CDU-Fraktion zur Einführung sogenannter Schulbudgets in Thüringen – Tischner: Ausgestaltung der Schulbudgets verfehlt eigentlichen Zweck

Flaggen, Foto: Stefan Groß

„Die Thüringer Landesregierung kommt mit der Einführung von Schulbudgets der Umsetzung einer Unterrichtsgarantie keinen Schritt näher. Somit verfehlen die Schulbudgets ihren eigentlichen Zweck“, so die Kritik des bildungspolitischen Sprechers der CDU-Landtagsfraktion, Christian Tischner, angesichts heutiger Meldungen des MDR Thüringen. Wie im Abschlussbericht der Kommission ‚Zukunft Schule‘ vom Juni 2017 dargestellt, sollte die Bereitstellung sogenannter Schulbudgets ursprünglich der Umsetzung der Unterrichtsgarantie dienen. Sie sollten den Schulen ermöglichen, auf kurzfristige Ausfälle personell reagieren zu können, beispielsweise durch die Vergütung freiwilliger Mehrarbeit von an der Schule bereits tätigen Lehrkräften und den Ausbau einer schulscharfe Reserve von zusätzlichen Aushilfskräften.

Offensichtlich war die Thüringer Landesregierung nicht in der Lage, die rechtlichen Rahmenbedingungen diesem Zweck entsprechend auszugestalten, so dass die jetzt eingeführten Budgets lediglich für die Verpflichtung von Honorarkräften für den außerunterrichtlichen Bereich genutzt werden können. „Das hilft den Schulen bei der Unterrichtsabsicherung jedoch reichlich wenig. Damit bricht eine für die Umsetzung der Unterrichtsgarantie wesentliche Säule weg“, so der Abgeordnete.

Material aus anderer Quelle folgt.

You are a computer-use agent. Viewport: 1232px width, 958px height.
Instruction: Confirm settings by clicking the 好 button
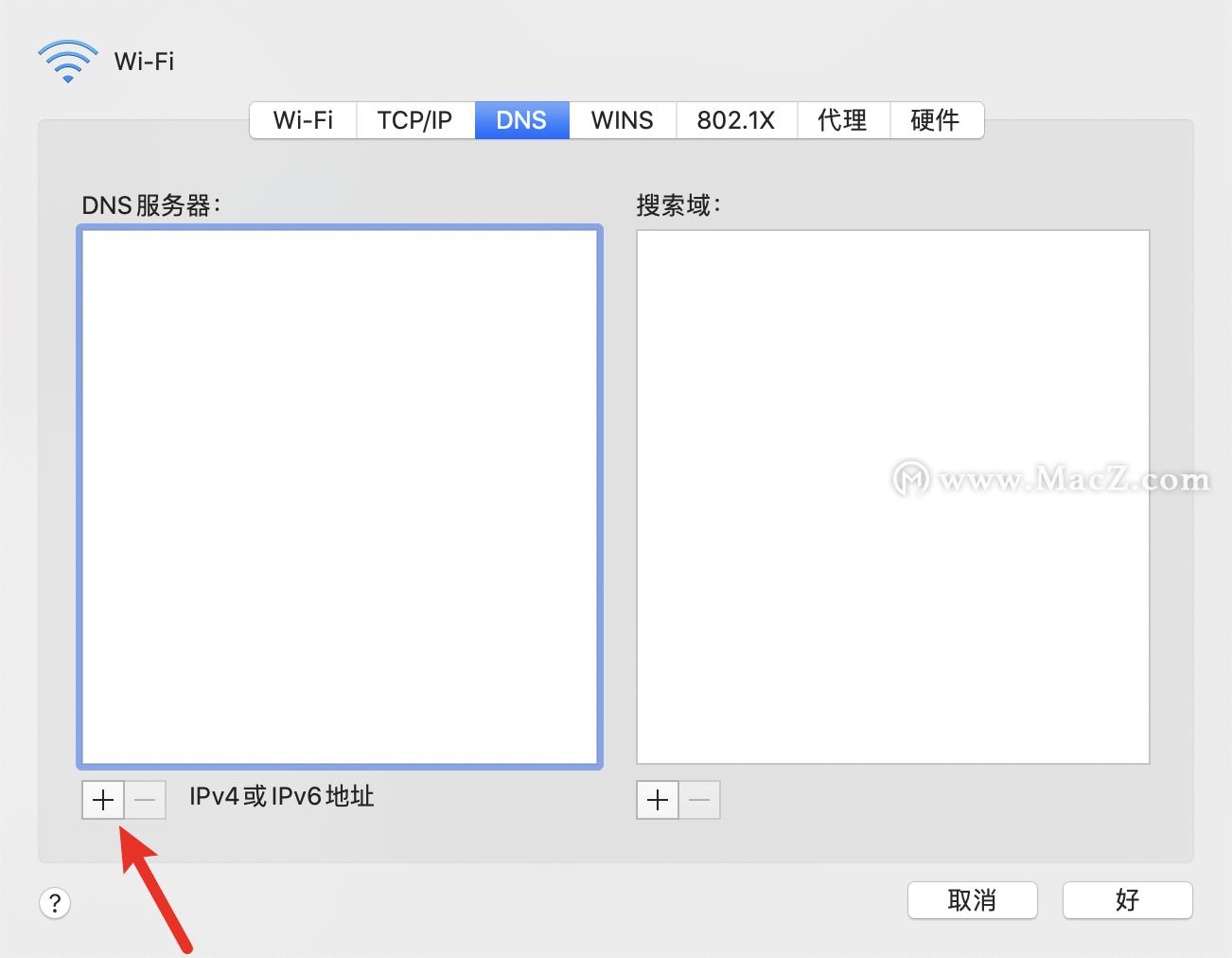click(1127, 900)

Enttäuscht zeigte sich Tischner insbesondere, weil es anderen Landesregierungen gelinge die ursprünglich mit den Schulbudgets beabsichtigte Intention umzusetzen. Tischner zufolge habe die sächsische Staatsregierung bereits in ihrem 2016 verabschiedeten Paket zur Lehrerversorgung die Möglichkeit geschaffen, dass Lehrer freiwillig ihren Beschäftigungsumfang über ihr Stundendeputat hinaus erhöhen können, wenn dies aus dienstlichen Gründen erforderlich ist. Diese Mehrarbeit werde den sächsischen Lehrern finanziell voll ausgeglichen. „Warum das in Thüringen nicht möglich sein soll, erschließt sich mir nicht“, schloss der Bildungspolitiker.